In your Project Settings -> General Settings there’s a smooth and Fixed frame rate setting. I never used this though so you’d have to read up about it.
Not sure in what cases it’s actually reccomended to use that? Be careful.

If none of this makes sense maybe its time for you to start profiling. FPS is not the way to figure out how well your game runs because of various reasons.
This is a big area which is difficult to give a clean answer to as it is different for each game project.
Start by reading up on the ‘stat’ commands, the GPU profiler and how to do a cpu thread profile dump in your packaged game.
The first thing you want to figure out is if your game is GPU or CPU bound. So start learning how to figure that out using ‘stat unit’.

I was told to disable smooth fps . And no i do not disable my editor when playing packaged game as i assumed my pc was good enough to run both easily maybe im wrong i will try thank you

In the meantime i have noticed that if i run with the bp open it runs a lot closer to that of the packaged project so i can use that as a fps limiter for now.

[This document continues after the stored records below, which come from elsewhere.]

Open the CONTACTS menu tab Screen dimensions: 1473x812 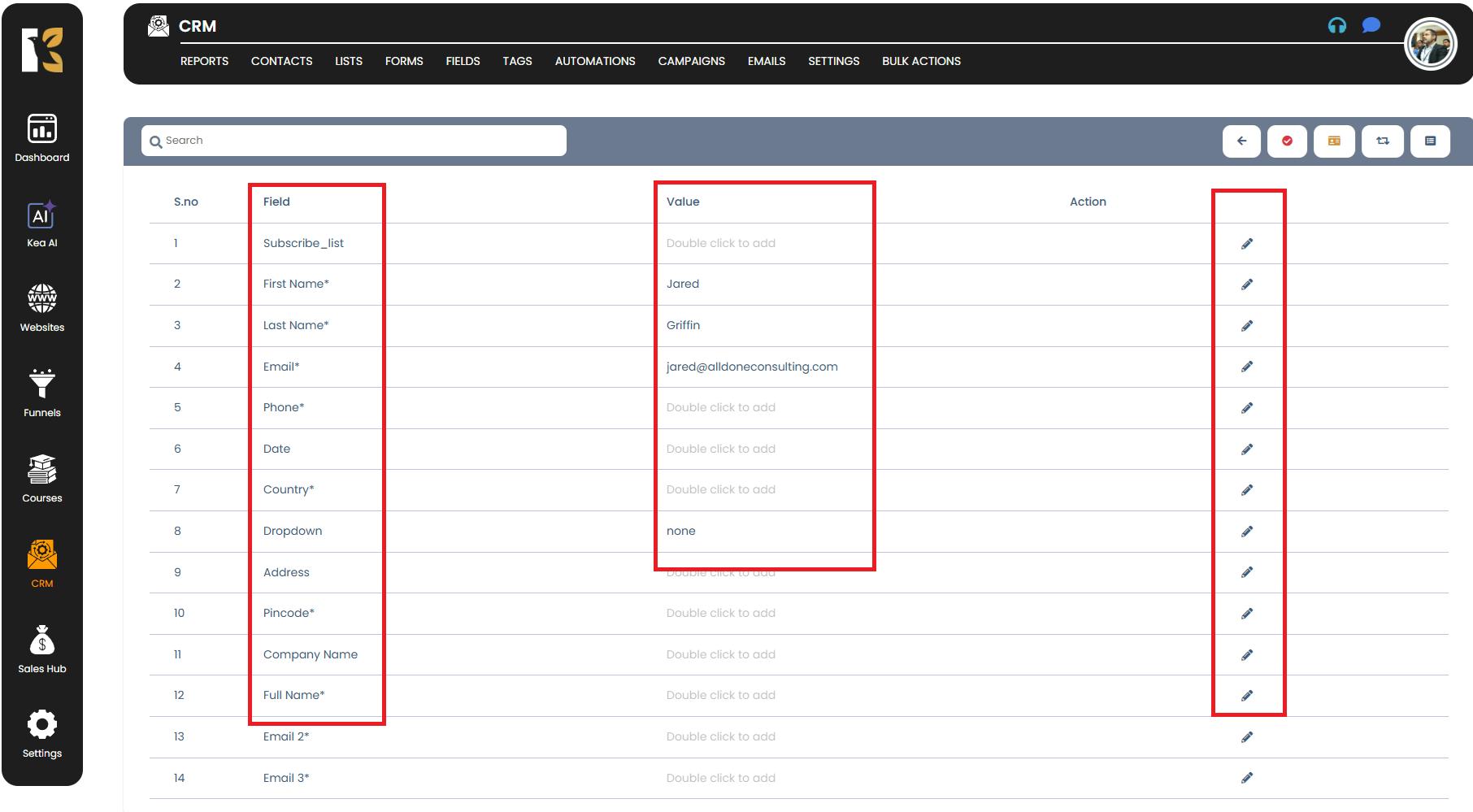[281, 61]
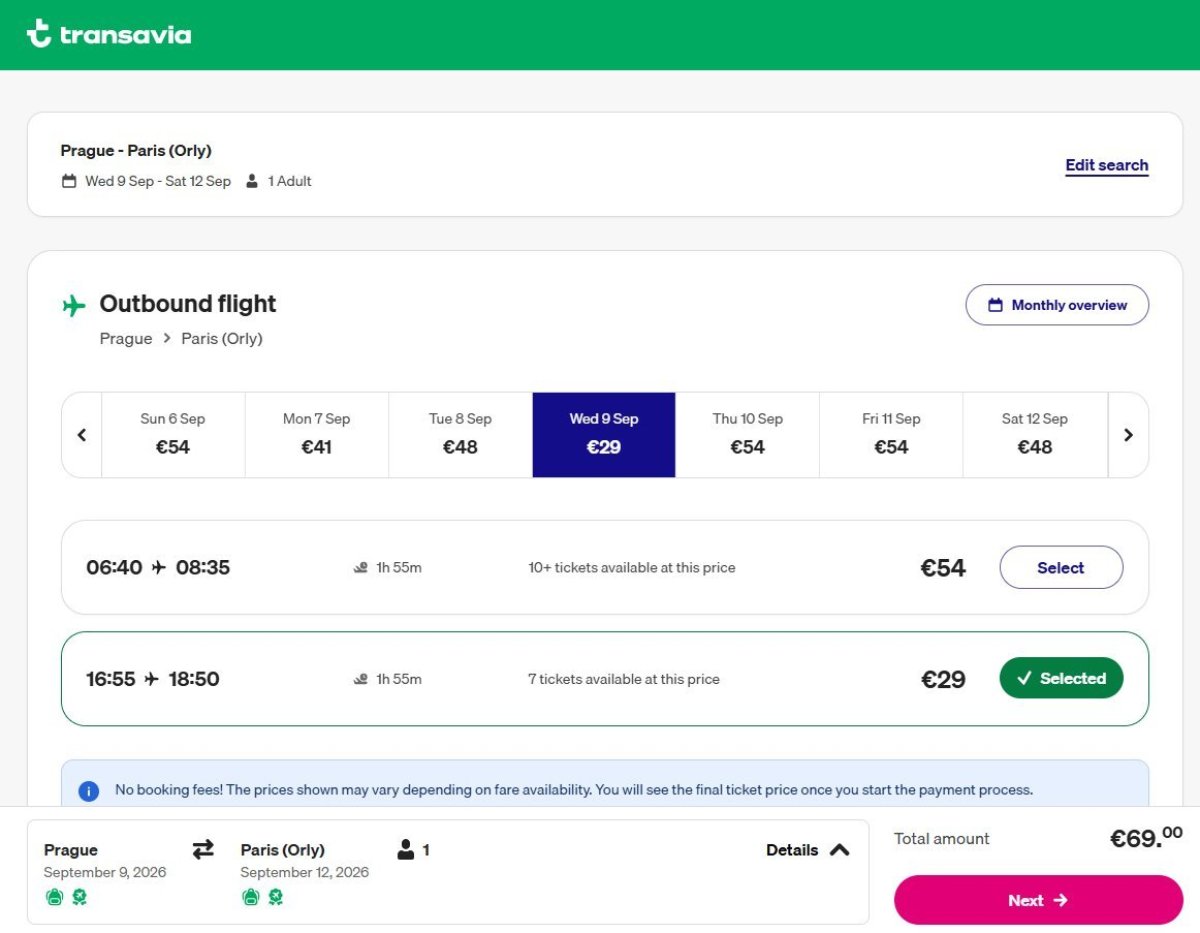Image resolution: width=1200 pixels, height=933 pixels.
Task: Show later dates with right arrow
Action: pos(1128,435)
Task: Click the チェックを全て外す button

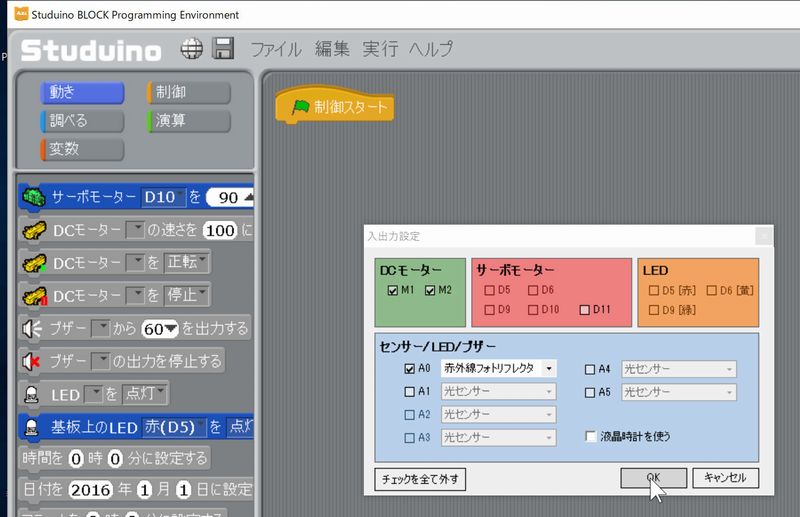Action: [x=420, y=479]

To me it looks like your Editor is capped at 120 FPS and your Standalone game at 60 FPS in addition to using speed without mitigating them with World Delta Seconds.

If you’re using the tick event to move things around (or to do anything based on time really) you’ll have to setup it correctly.

If you want something to move at a speed of X you’ll have to base your calculation off of 1 second. That means all float values you use in your tick events will be your speed / second.

Getting back to our example, you’ll move your actor by 100 (speed float) * World Delta Time (you can get it or simply drag the green wire out of your tick event). This will give you the proper speed / second for your actor regardless of your framerate.

Trying to be more clear here: tick event triggers once every frame, if your game is laggy, your FPS slow down and less frames happen in between seconds. If you move something every frame and you don’t have the same number of frames every second, your something will be slower / faster depending on the amount of frames / second (obviously). To account for that, we multiply our speed by World Delta Time which corresponds to the amount of time elapsed since previous tick event.

This always gives you an average speed / second when doing things on Tick.